We have observed that application of Imperatoxin A (IpTxa) to a permeabilized frog muscle fiber causes the appearance of prolonged Ca2+ sparks having durations of several hundred milliseconds or longer (Shtifman et al., 1999). Since IpTxa is known to produce similarly prolonged subconductance openings (about one-third conductance of normal channel opening) of individual SR Ca2+ release channels incorporated in lipid bilayers (Tripathy et al., 1998), possibly by acting as an analogue of the 2–3 cytoplasmic loop of the TT dihydropyridine receptor/voltage sensor, it seems likely that the prolonged sparks observed in the presence of IpTxa were generated by the prolonged opening of a single SR channel to a subconductance state. The very long duration sparks initiated by IpTxa were also smaller in amplitude than normal short-duration events observed in the same fibers. These observations raise the interesting question of whether the prolonged toxin-induced opening of a single SR channel could maintain the opening of many other SR channels without the other channels inactivating. Alternatively, the prolonged toxin-induced sparks could be readily explained if toxin-induced sparks are generated by the prolonged opening of only the single channel interacting with the toxin. In this case, the observation that the amplitude of the toxin-induced event is smaller then that of a brief toxin-independent spark, together with the fact that IpTxa produces a subconductance state when applied to isolated SR channels, could indicate that the normal sparks observed in the absence of toxin could also be generated by the opening of a single SR Ca2+ release channel, but to the full conductance state and only for a few milliseconds.

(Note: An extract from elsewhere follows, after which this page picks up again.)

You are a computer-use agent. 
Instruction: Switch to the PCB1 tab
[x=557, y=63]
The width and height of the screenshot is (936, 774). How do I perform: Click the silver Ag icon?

Based on the various considerations presented above, it does not appear that we can yet exclude the possibilities that either one or many channels are involved in the generation of a Ca2+ spark. If a single channel is responsible for generating a spark, the single channel must have appropriate feedback regulation so as to account for the reproducible spark amplitude and relative lack of small events during the repetitive spark gating mode observed at occasional triads. On the other hand, the very prolonged small amplitude sparks observed in the presence of IpTxa are readily explained on the basis of prolonged subconductance opening of a single toxin-bound channel. If many channels are involved in the normal, short duration voltage- or ligand-activated spark, they would have to open and close in close synchrony, or burst over the same few milliseconds time interval to account for the abrupt start and peak of the observed spark time course. If many channels are involved in a short spark, it would also seem to be necessary for a single open channel to have the capability of maintaining long duration opening of at least some of the other channels involved in the short spark to account for the long duration events produced by IpTxa. It will be an interesting challenge to try to resolve these still viable important alternative possibilities as to the channel activity pattern underlying the Ca2+ sparks observed in frog skeletal muscle.